At Gardenista, we have plenty of reasons to feel grateful as this year’s growing season ends. Our spring bulbs are in the ground, our dahlia tubers are in storage, and our potted citrus trees are safe indoors. As we go around the dinner table on Thursday to give family and friends a chance to say why they’re thankful, here are 10 things we’ll want to list:
As a gardener, I thoroughly appreciate and strive for as many pollinators and beneficial insects as I can get into my garden (and my clients’ gardens). They aerate our soil, disperse seeds, and protect our lettuce from insect bullies.
As gardeners, we can show our gratitude for small friends by using organic products, practicing natural and safe pest control—and picking up a worm now and then, to cup it in a palm and say thank you to its face.
The Solace of Soil
We are thankful for the basics: The soil, the sun, and rain that allow our plants to grow and thrive. We know that all great gardens start with great soil. Gardeners also appreciate all the small things the soil nurtures, from microscopic bacteria to barely visible wildflower seeds.
Local Garden Shops
Plant nurseries and garden shops offer us daily inspiration. Where would we be without a free place to wonder around aimlessly, collecting new plant options, buying six-packs of vegetable seedlings, and asking question after question about our woeful, shriveling fern?
Sturdy ToolsI know I am in safe company when I can freely admit that I thank my Felco pruners everyday when I prune with clean, easy cuts. Great tools that are long-lasting, make garden chores easier and feel good to work with are invaluable (and save you from carpel tunnel syndrome later).
Well-adapted to local environmental conditions, native plants rule the roost. They save time and money with less maintenance and fewer fertilizer needs, and save our most valuable natural resource: water.
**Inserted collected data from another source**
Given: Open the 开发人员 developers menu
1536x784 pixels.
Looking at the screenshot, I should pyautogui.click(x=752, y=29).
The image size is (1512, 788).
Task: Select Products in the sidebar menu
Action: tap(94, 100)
Plus natives provide crucial habitats and food for birds and other wildlife.
Neighbors and Friends
Every gardener needs other gardening friends who speak “gardenese” and can share our admiration for dinner plate dahlias. These same friends generously share heirloom seeds and rose cuttings, along with textbook knowledge and thoughtful advice. We thank our friends for garden therapy sessions, shared obsessions, and a willingness to dig beside us in the dirt.
Every Single Garden
It may sound obvious, but it’s no less true: we are thankful for gardens. And I mean ours, yours, and theirs. We gardeners are a tribe and know that it takes a village of gardens to make each one survive and thrive. We are also thankful whether we have one pot on the balcony, a small plot in a community garden, or ample acres.
Who doesn’t love the leaves changing into their autumn-colored new clothes, with the sun sitting just a bit lower in the sky, casting deeper shadows? A few months later there’s the anticipation of spring flower petals unfurling, a bulb poking its anxious head out of the soil. Winter, spring, summer, and fall, we love you all. In every season, the garden is transforming—and transformative.
Parks and Botanical Gardens
For gardeners, feeling thankful for public garden spaces is like an artist feeling thankful for museums. We all need external sources of inspiration. In parks and botanical gardens, we see plants together in new combinations, in unexpected ways working with unexpected materials. We even get the chance to see plants in their sometimes surprising mature state (“wow, that shrub actually gets that tall?”). We visit for new ideas, to relax, and be immersed in nature’s botanical buffet.
“Smart” irrigation controllers, French drains, rain chains, and compost bins—all these modern designs help us deal with drainage issues, excess food waste, and a limited water supply. Designers are working hard to make planet-friendly improvements for our landscapes.